Dibandingkan dengan negara-negara di dunia, Indonesia masih mengenakan cukai secara terbatas, hanya pada tiga jenis barang kena cukai. Sejak 1995, pemerintah hanya mengenakan cukai pada 3 BKC yaitu tembakau, alkohol, etil alkohol. Seiring perkembangan zaman, makin disadari bahwa produk-produk selain tiga BKC tersebut masih banyak produk lain yang perlu dikendalikan peredarannya karena berdampak buruk bagi kesehatan dan lingkungan, sehingga BKC perlu adanya penambahan.
Terdapat salah satu altrnatif barang kena cukai lain yang juga dapat dikenai cukai adalah minuman berpemanis.

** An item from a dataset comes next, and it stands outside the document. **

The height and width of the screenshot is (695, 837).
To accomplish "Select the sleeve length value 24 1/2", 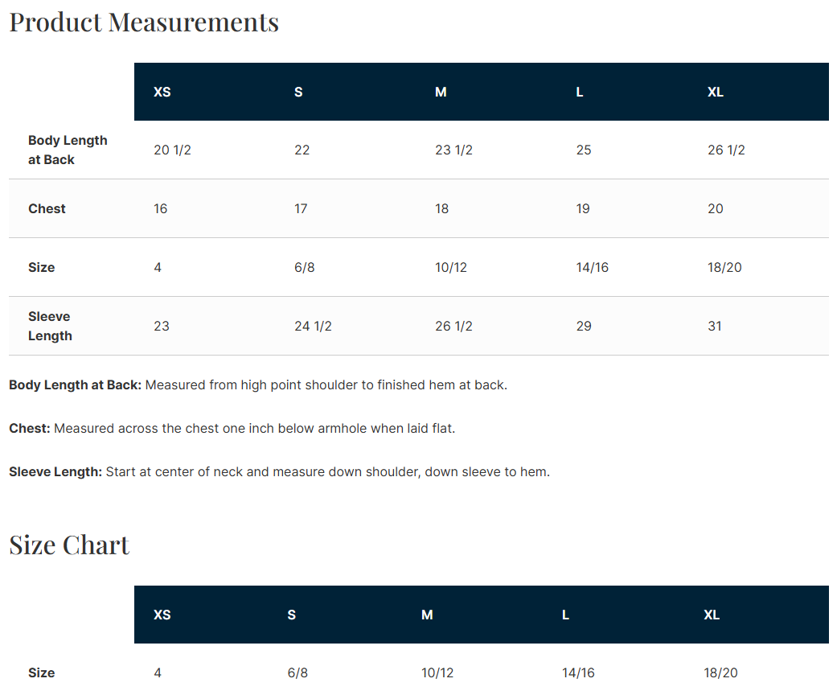I will (313, 327).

Produk minuman berpemanis adalah salah sagu produk yang juga memiliki dampak negatif bagi kesehatan sehingga perlu dibatasi konsumsinya. Di Indonesia terdapat berbagai jenis produk yang mengandung pemanis dan diperkirakan akan mampu menyumbang Rp6,25 Triliun per tahun kepada penerimaan negara.

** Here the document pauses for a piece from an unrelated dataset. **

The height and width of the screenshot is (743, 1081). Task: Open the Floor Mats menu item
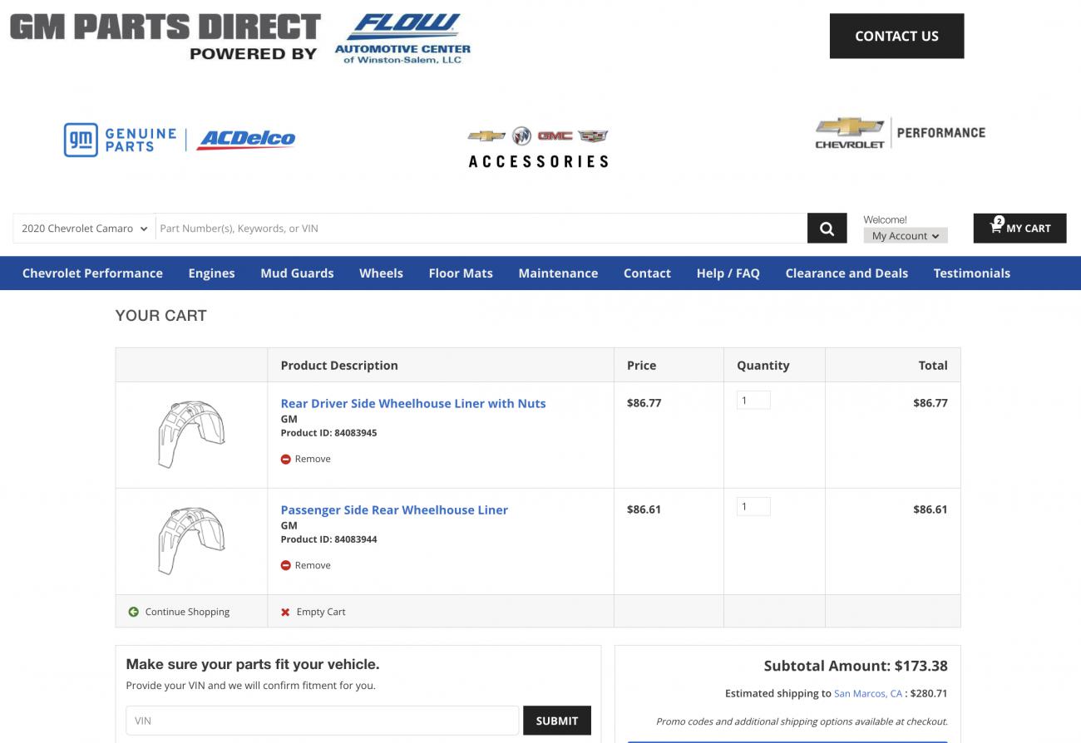pyautogui.click(x=461, y=273)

Kebijakan cukai sangat berpengaruh terhadap kinerja IHT legal namun tidak menyasar rokok illegal. Dari data DJBC menunjukkan bahwa tarif cukai hasil tembakau telah melewati titik optimum untuk menghasilkan penerimaan. Sehingga, kebijakan tarif cukai hasil tembakau hanya berdampak pada berkurangnya produksi rokok legal, namun tidak dapat menurunkan konsumsi secara agregat, mengingat masih adanya peredaran rokok ilegal. Oleh sebab itu, penyusunan peta jalan (roadmap) IHT yang komprehensif dengan mempertimbangkan aspek kesehatan, ekonomi, pendapatan negara, tenaga kerja, dan pertanian adalah solusi terbaik untuk mencari jalan tengah bagi seluruh kepentingan yang ada.

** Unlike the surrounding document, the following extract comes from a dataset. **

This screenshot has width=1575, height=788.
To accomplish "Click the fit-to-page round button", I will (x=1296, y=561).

Kepastian tarif dan kebijakan CHT sangat diperlukan mengingat rantai produksi-distribusi usaha yang melibatkan banyak pihak dari petani, pabrik, buruh, distribusi, logistik, hingga pengecer warung. Oleh sebab itu, para stakeholders di sektor IHT perlu duduk bersama untuk menyelaraskan pemikiran dengan mengutamakan prinsip partisipatif, terbuka, dan holistik agar terciptanya kebijakan cukai hasil tembakau (CHT) yang lebih deliberatif, inklusif, dan mengedepankan persaingan usaha yang sehat. Semoga.